(What is expected): If a record holds a picture, skip the picture but print everything else exactly.

(Available data):
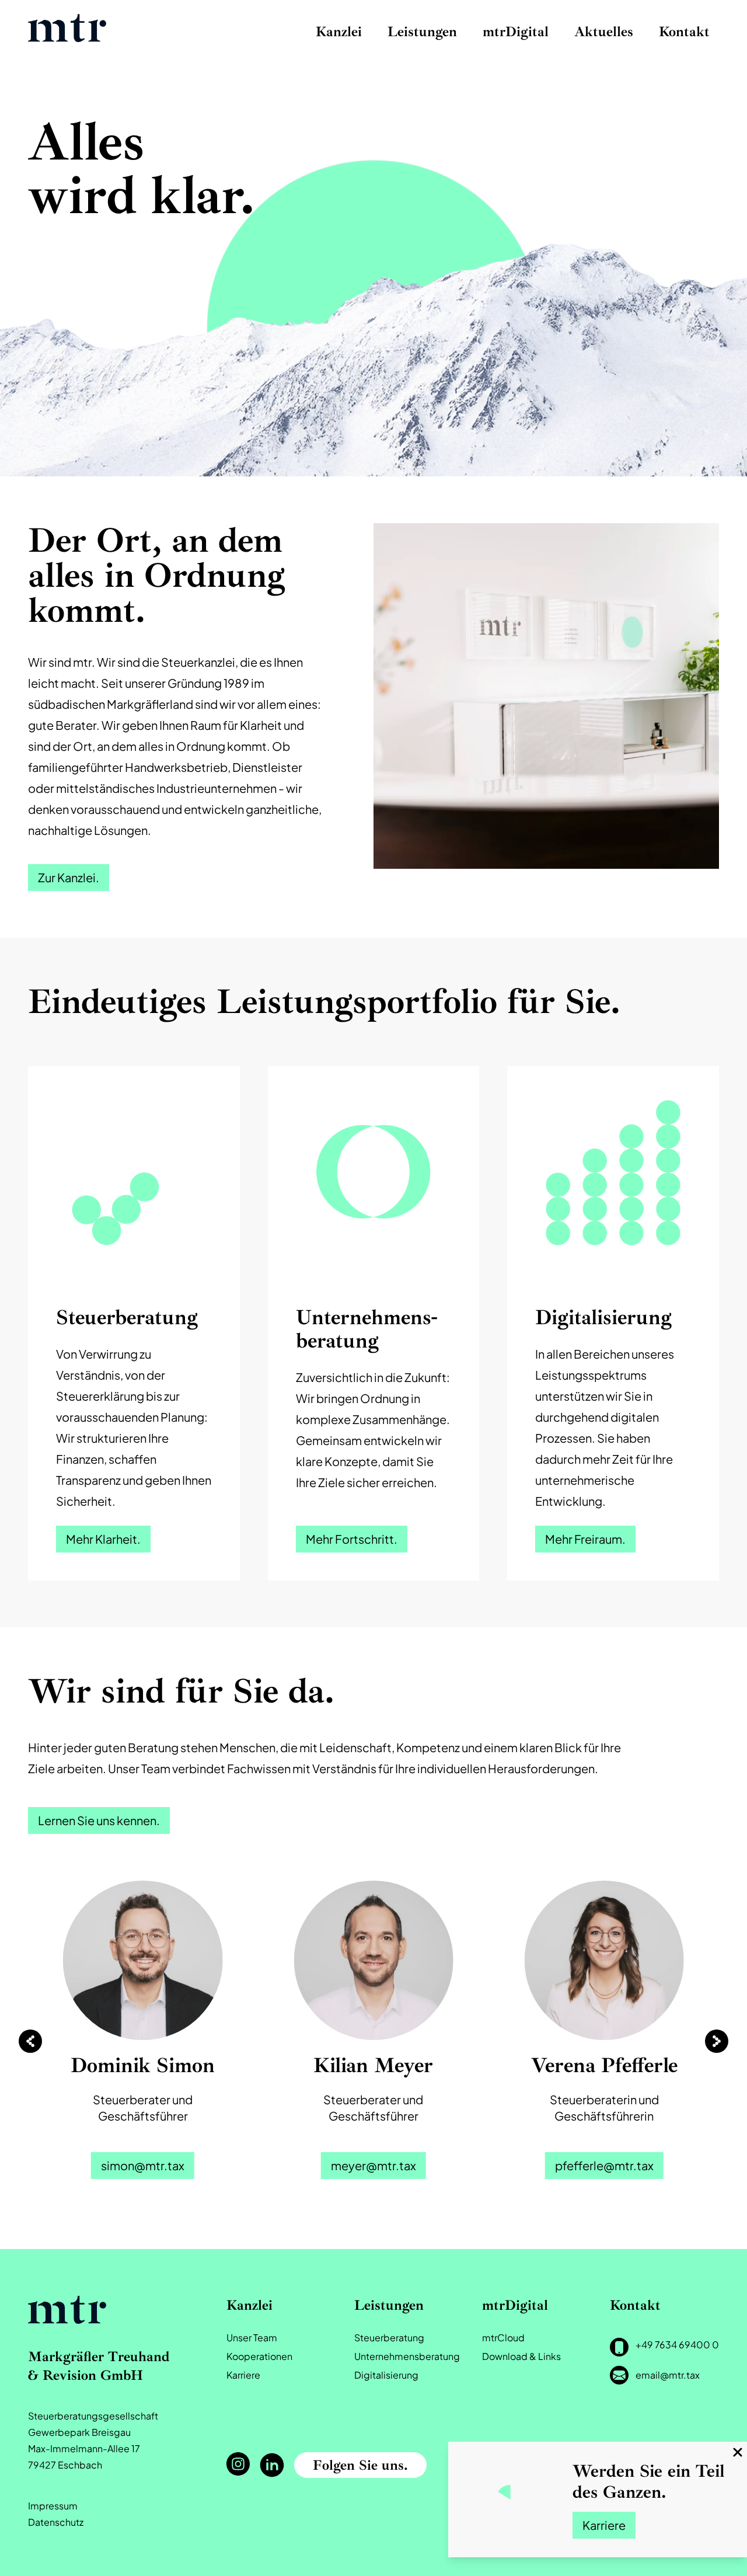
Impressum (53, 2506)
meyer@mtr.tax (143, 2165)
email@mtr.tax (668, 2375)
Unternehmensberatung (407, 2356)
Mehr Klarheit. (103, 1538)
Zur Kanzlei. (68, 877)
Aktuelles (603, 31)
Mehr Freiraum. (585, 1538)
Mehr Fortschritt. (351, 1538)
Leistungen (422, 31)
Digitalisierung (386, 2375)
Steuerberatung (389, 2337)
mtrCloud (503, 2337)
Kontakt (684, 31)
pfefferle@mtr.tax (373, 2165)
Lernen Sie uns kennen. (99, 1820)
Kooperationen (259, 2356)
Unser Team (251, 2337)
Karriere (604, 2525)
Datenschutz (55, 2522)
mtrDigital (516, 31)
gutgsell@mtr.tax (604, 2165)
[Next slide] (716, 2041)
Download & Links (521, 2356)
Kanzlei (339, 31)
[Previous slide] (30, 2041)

(The answer):
Impressum (53, 2506)
meyer@mtr.tax (143, 2165)
email@mtr.tax (668, 2375)
Unternehmensberatung (407, 2356)
Mehr Klarheit. (103, 1538)
Zur Kanzlei. (68, 877)
Aktuelles (603, 31)
Mehr Freiraum. (585, 1538)
Mehr Fortschritt. (351, 1538)
Leistungen (422, 31)
Digitalisierung (386, 2375)
Steuerberatung (389, 2337)
mtrCloud (503, 2337)
Kontakt (684, 31)
pfefferle@mtr.tax (373, 2165)
Lernen Sie uns kennen. (99, 1820)
Kooperationen (259, 2356)
Unser Team (251, 2337)
Karriere (604, 2525)
Datenschutz (55, 2522)
mtrDigital (516, 31)
gutgsell@mtr.tax (604, 2165)
[Next slide] (716, 2041)
Download & Links (521, 2356)
Kanzlei (339, 31)
[Previous slide] (30, 2041)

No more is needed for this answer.